» Tasks and exercises
- A) From the test environment README, copy the part that opens with the words containing "Apurva Badithela, Josefine" and closes with "to ICRA 2023.".
- B) List everyone the test environment README names as an author of the paper submitted to ICRA 2023.
- C) In the road network example of the test environment README, what max flow does the algorithm still enable from S to I and from I to T?

» Exercise passage
Apurva Badithela, Josefine B. Graebener, Wyatt Ubellacker
A module to generate constrained test environments that leverage flow algorithms.
This branch contains code for reproducing the results in "Synthesizing Reactive Test Environments for Autonomous Systems: Testing Reach-Avoid Specifications using Multi-Commodity Flows" by Apurva Badithela*, Josefine B. Graebener*, Wyatt Ubellacker, Eric V. Mazumdar, Aaron D. Ames and Richard M. Murray submitted to ICRA 2023.
Python 3.x
Packages: see requirements.txt and TuLiP
- Install the required packages by running 'pip install -r requirements.txt'
- Install TuLiP from https://github.com/tulip-control/tulip-control
- Run corridor_example/simulate.py for a demonstration of the corridor example
- Run search_and_rescue_simulation/simulate.py for a demonstration of the 3 door robot navigation example
- To produce an animation of the result run animate.py after step 3. or 4. in the corresponding example directory
This is the running example in the paper, the robot (system under test) starts in the center of the corridor and wants to reach either of the yellow goal cells at either end of the corridor. The tester wants the system to pass through both of the blue cells first, which is encoded in the tester specification. In the resulting test execution the tester places an obstacle to force the robot to pass through both blue cells before it can reach a yellow goal cell.
This example is inspired by a search and rescue mission, the robot starts on one side of three doors (blue cells) and need to reach the goal state on the other side (yellow cell). The tester wants the robot to try all three doors before it is allowed to pass through to its goal state. In the resulting test execution the tester places obstacles ("locks the doors") such that the robot can only reach its goal state after passing through all three blue cells.
We also implemented the flow-cut algorithm on simpler grid world examples, such as this maze example. The agent under test (pacman) wants to reach its goal state (yellow), but the tester places obstacles (red) such that every test execution will route pacman though the intermediate state (blue). In this case the obstacles can be placed statically on the gridworld as the system and tester specifications each only contain a single location on the grid.
This road network is another example of placing static obstacles using the flow-cut algorithm. The grid world in this case is a road network with two lanes and intersections. The initial position of the car is marked 'S', the intermediate cell is 'I' and the goal cell is 'T'. The algorithm finds a set of static obstacles to cut the flow around 'I' (labeled Flow 3 - there is no flow from cell S to cell T) but still enable a max flow of 2 for the flow from S to I (Flow 1) and from I to T (Flow 2). Note that this framework does not minimize the number of obstacles.

» Data listing
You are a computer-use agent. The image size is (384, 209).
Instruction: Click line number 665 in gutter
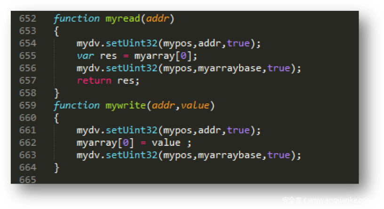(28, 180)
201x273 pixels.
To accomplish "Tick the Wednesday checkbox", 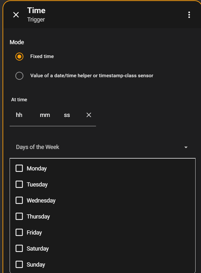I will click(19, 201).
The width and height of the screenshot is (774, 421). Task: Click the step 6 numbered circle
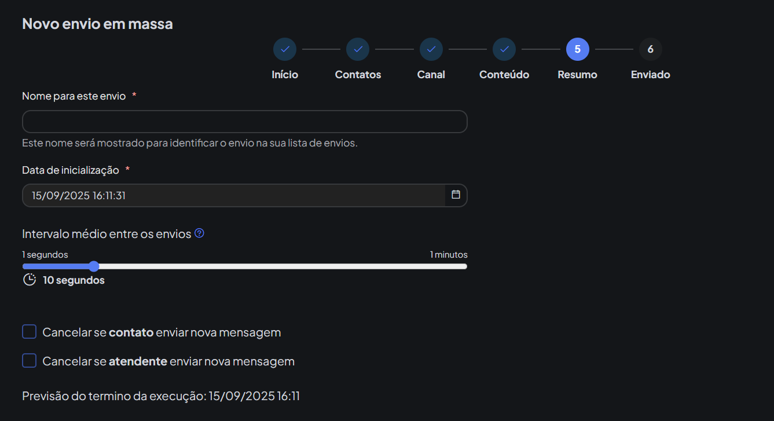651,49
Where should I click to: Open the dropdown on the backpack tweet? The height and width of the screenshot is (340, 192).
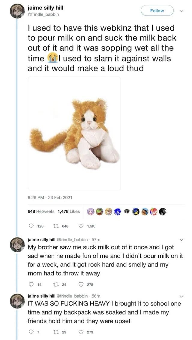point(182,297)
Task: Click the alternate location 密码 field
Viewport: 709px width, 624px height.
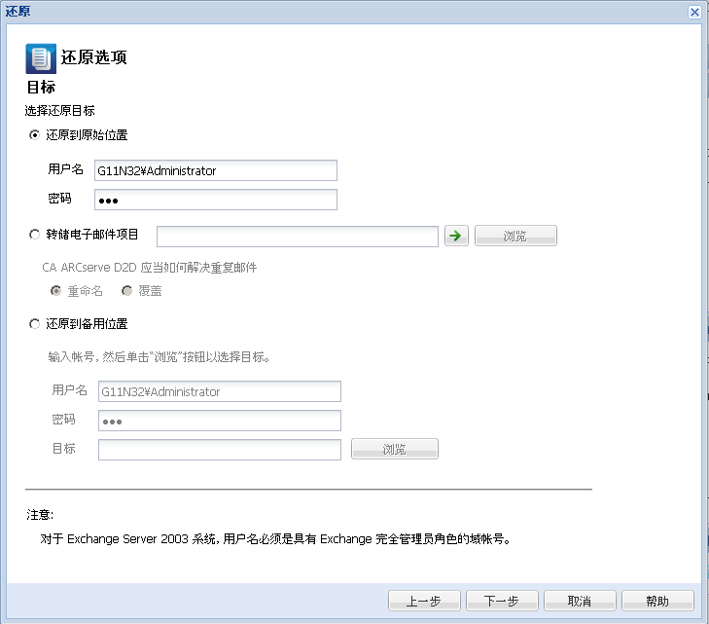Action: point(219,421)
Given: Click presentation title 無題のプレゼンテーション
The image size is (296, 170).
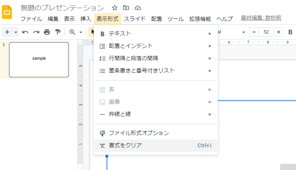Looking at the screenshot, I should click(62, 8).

...

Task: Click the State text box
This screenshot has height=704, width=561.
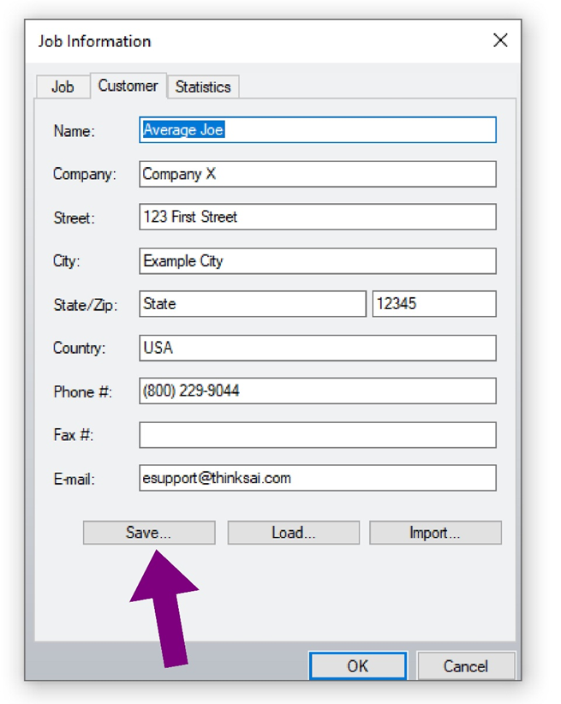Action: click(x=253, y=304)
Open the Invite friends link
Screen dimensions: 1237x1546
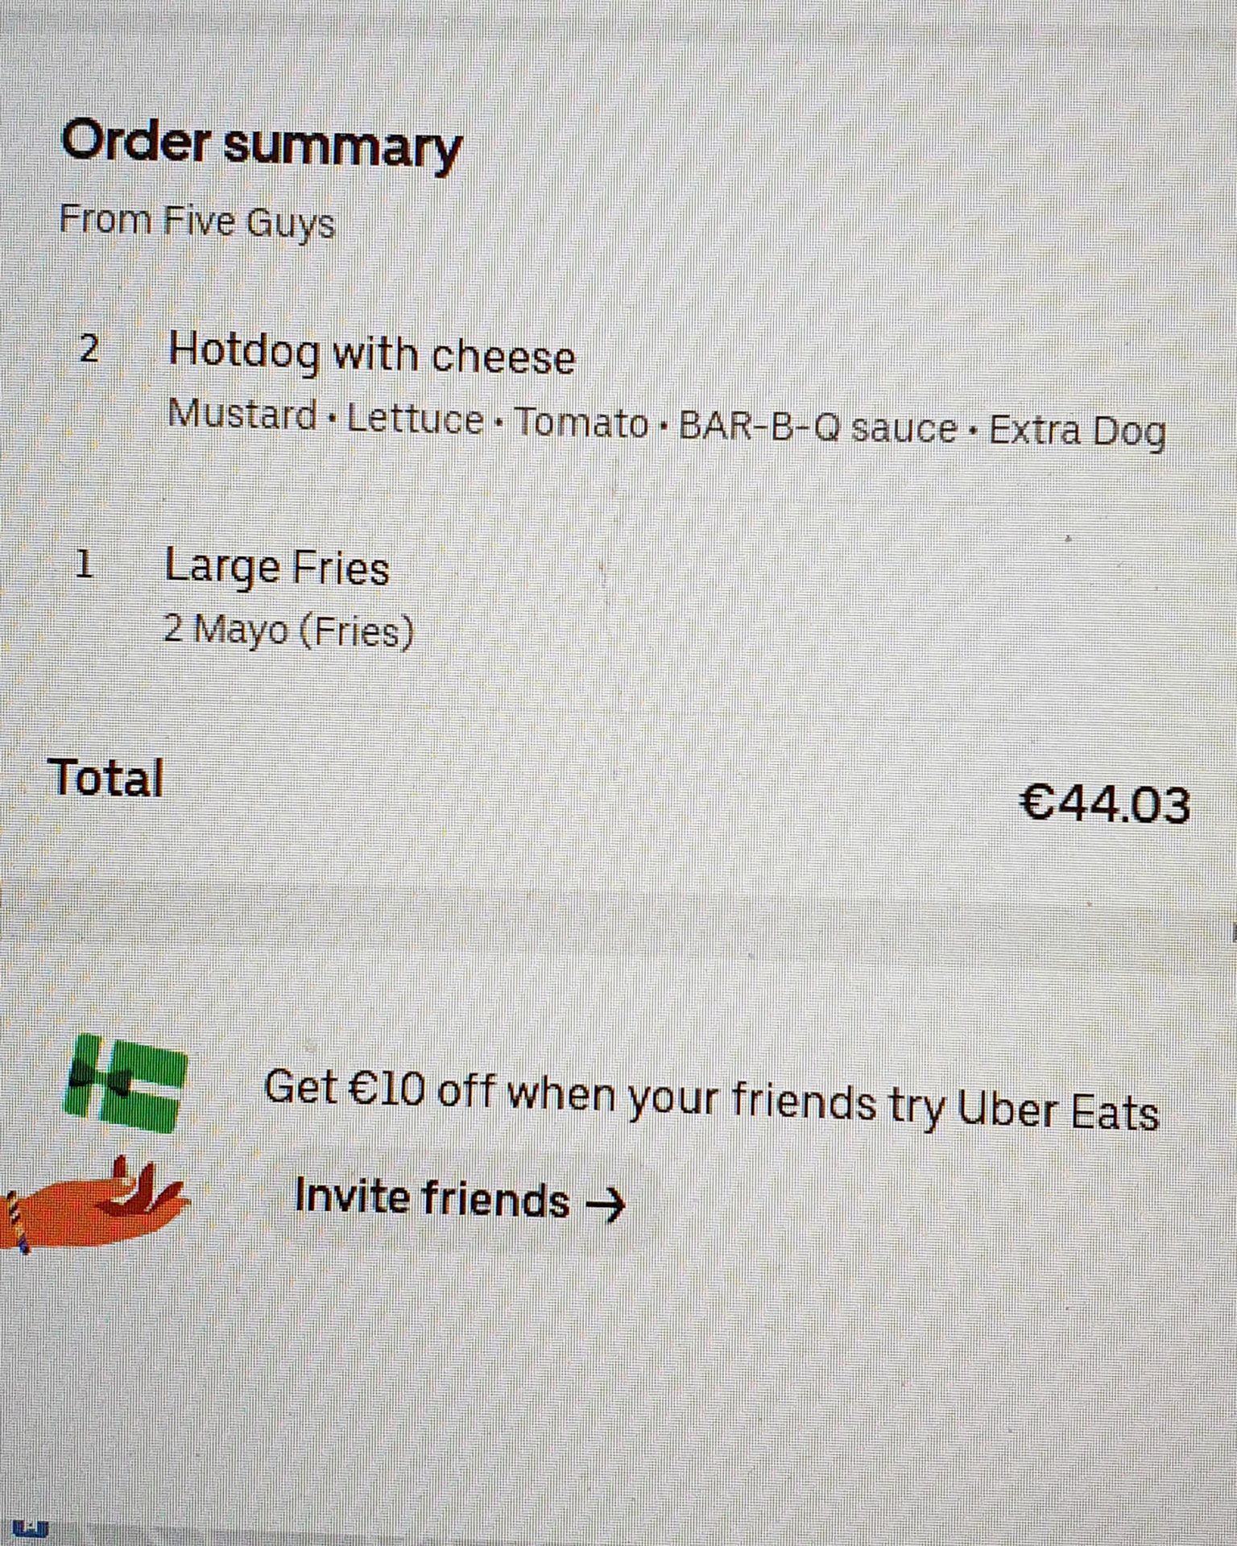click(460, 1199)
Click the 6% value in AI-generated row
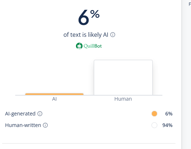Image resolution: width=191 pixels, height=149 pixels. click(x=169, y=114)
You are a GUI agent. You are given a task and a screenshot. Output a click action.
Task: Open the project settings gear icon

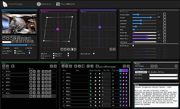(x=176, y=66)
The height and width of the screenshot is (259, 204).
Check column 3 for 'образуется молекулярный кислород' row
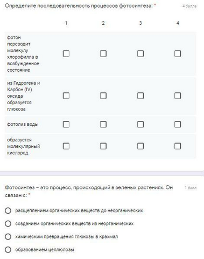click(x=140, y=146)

» Answers to this exercise
- A)
Apurva Badithela, Josefine B. Graebener, Wyatt Ubellacker
A module to generate constrained test environments that leverage flow algorithms.
This branch contains code for reproducing the results in "Synthesizing Reactive Test Environments for Autonomous Systems: Testing Reach-Avoid Specifications using Multi-Commodity Flows" by Apurva Badithela*, Josefine B. Graebener*, Wyatt Ubellacker, Eric V. Mazumdar, Aaron D. Ames and Richard M. Murray submitted to ICRA 2023.

- B)
Apurva Badithela
Josefine B. Graebener
Wyatt Ubellacker
Eric V. Mazumdar
Aaron D. Ames
Richard M. Murray

- C) A max flow of 2.